For facilitating appropriate reference standards for scientific, ethical and safety issues before the trial begins, this protocol has been developed according to Standard Protocol Items: Recommendations for Interventional Trials 2013 and Consolidated Standards of Reporting Trials statement.43 44

Ethics and dissemination

This research protocol had been reviewed and approved by the institutional review boards of three trial centres (Guangdong Provincial Hospital of Chinese Medicine (B2014-026-01), Affiliated Hospital of Tianjin Chinese Medicine Academy (2014-KY-001) and Third Hospital of Hangzhou (B2014-026-01)).

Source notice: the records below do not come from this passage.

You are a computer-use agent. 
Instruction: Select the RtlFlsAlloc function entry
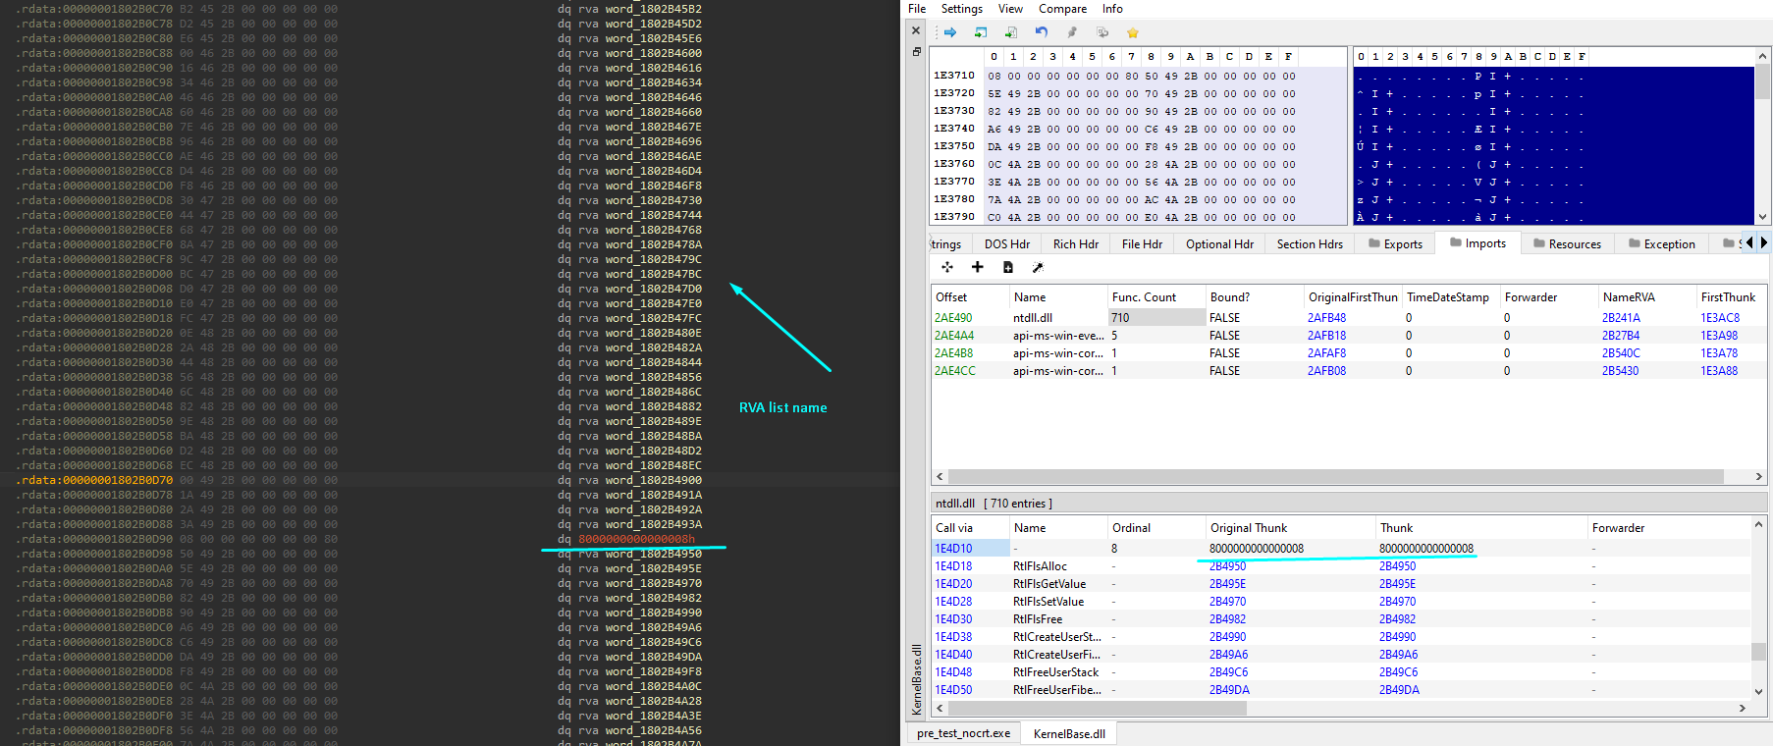click(x=1040, y=566)
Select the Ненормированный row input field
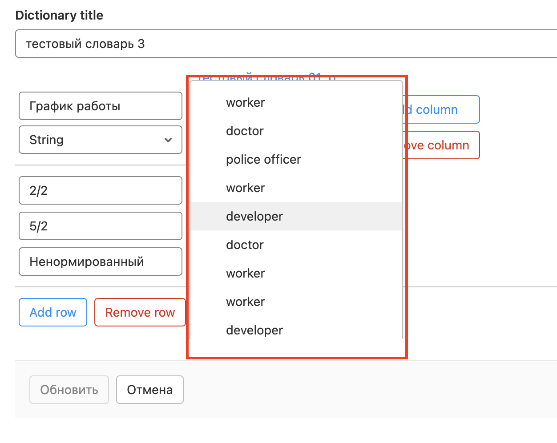Image resolution: width=557 pixels, height=443 pixels. pos(100,262)
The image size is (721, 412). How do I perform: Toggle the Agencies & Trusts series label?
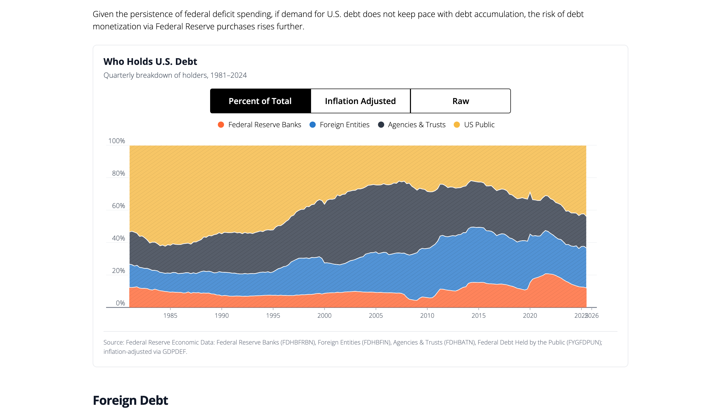point(417,125)

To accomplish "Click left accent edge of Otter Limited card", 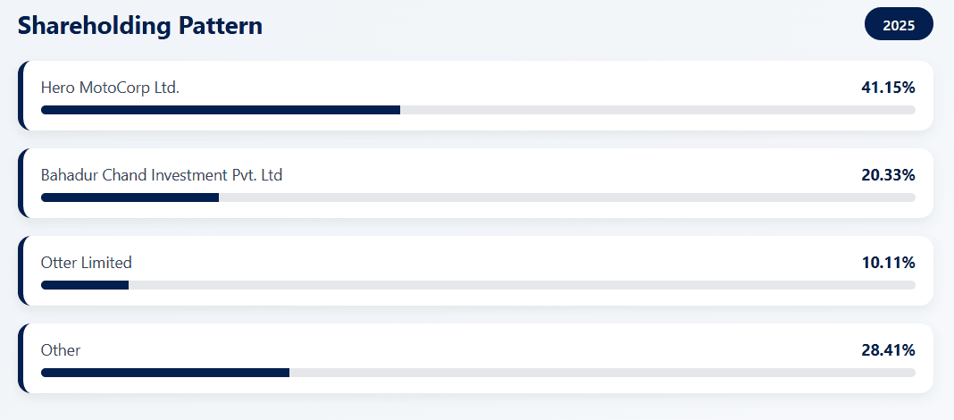I will 21,271.
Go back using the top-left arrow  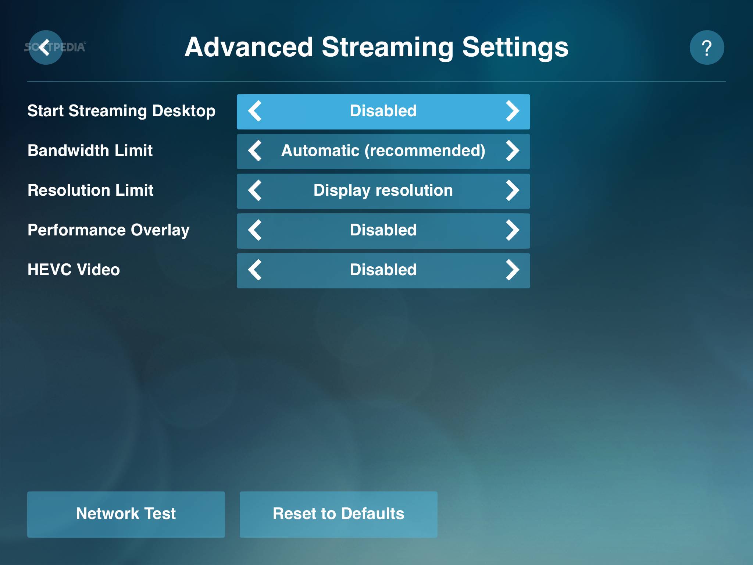[x=46, y=47]
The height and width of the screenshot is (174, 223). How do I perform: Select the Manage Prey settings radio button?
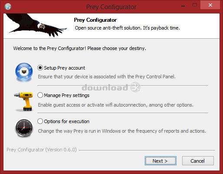(x=40, y=95)
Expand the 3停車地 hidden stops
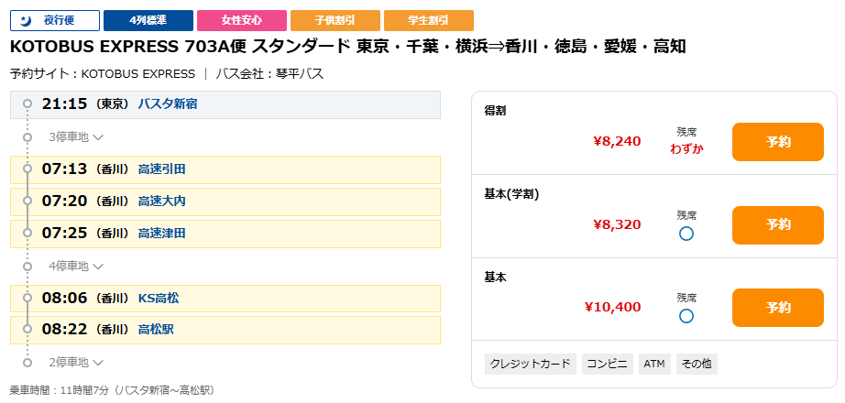The height and width of the screenshot is (403, 845). point(76,137)
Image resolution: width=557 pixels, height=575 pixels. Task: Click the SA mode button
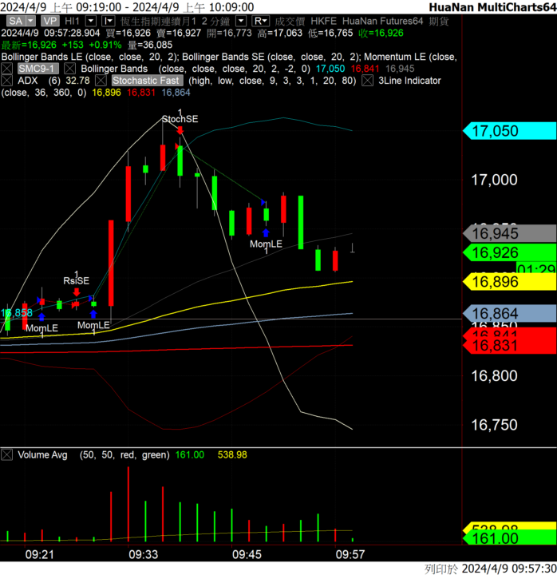tap(16, 21)
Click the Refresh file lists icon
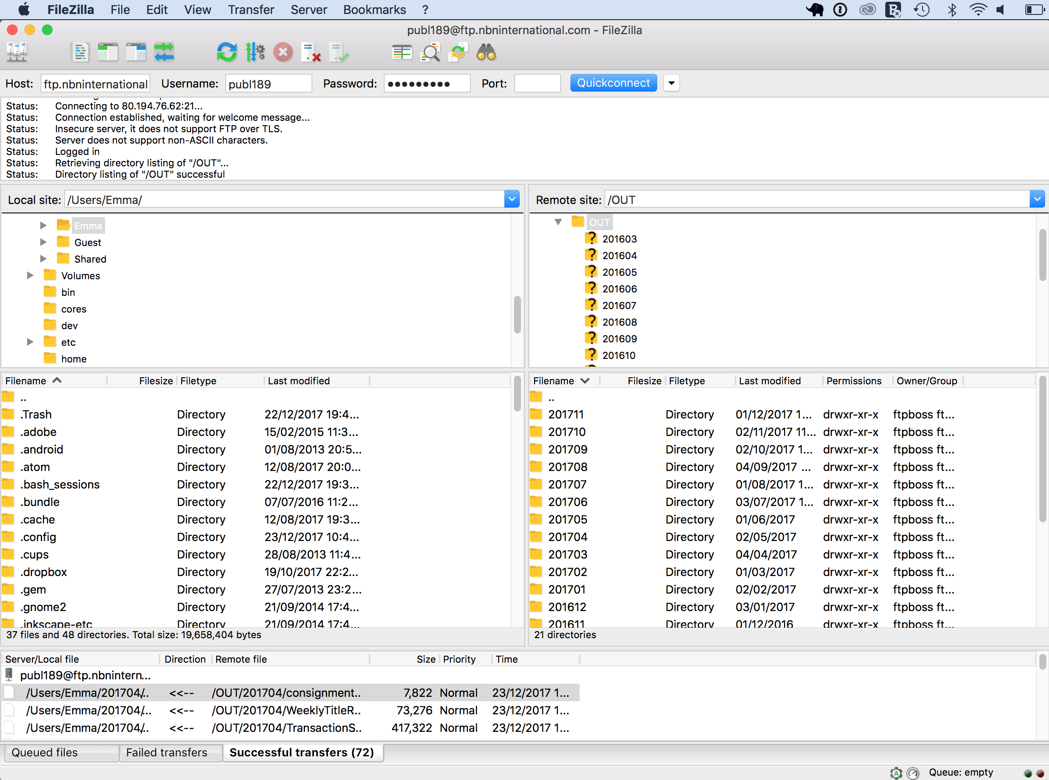Image resolution: width=1049 pixels, height=780 pixels. click(x=226, y=52)
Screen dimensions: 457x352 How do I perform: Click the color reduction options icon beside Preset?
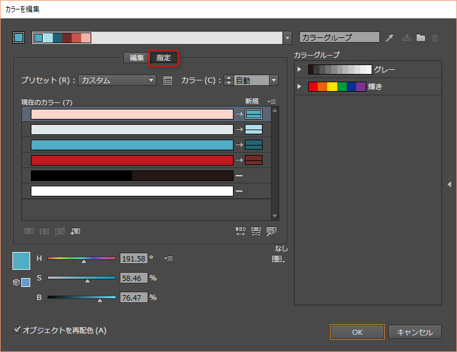pos(168,80)
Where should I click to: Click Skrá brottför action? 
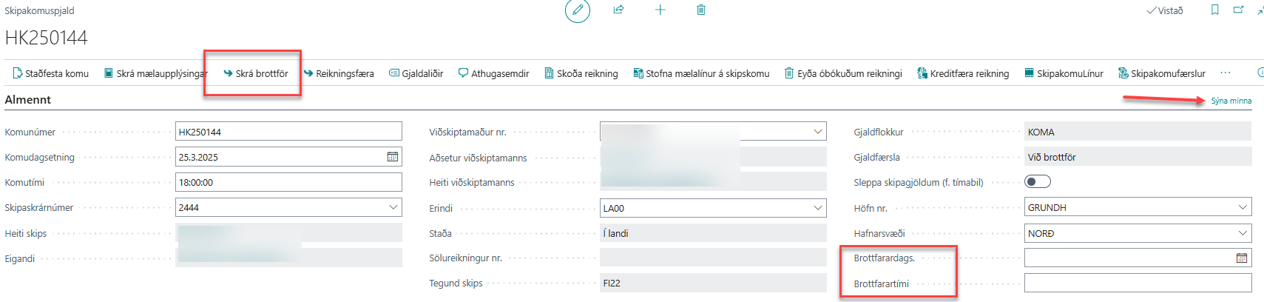[x=255, y=73]
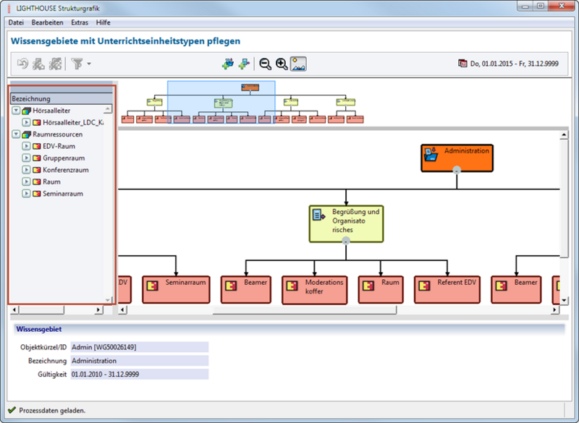Click first green plus add-object icon
579x423 pixels.
click(228, 64)
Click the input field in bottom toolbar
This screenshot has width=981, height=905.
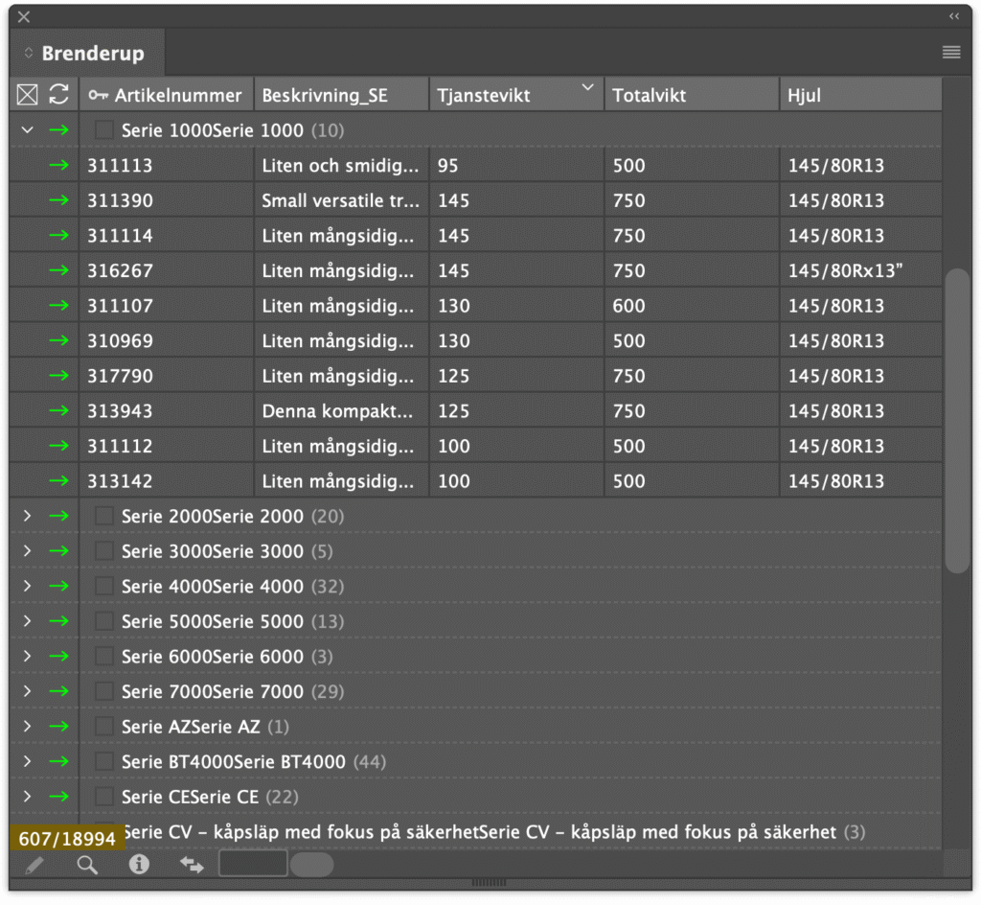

The Biological Resource Centre of GPHCM approved the biobank procedure. Written informed consent will be given by participants. The informed consent forms for participation in clinical trial and the biobanking part are separated. The results will be disseminated to the public through conference presentations and open access journals.

Trial status

The recruitment phase began in November 2014. Thus far, 63 patients have been recruited. The estimated end date for this study is in October 2018.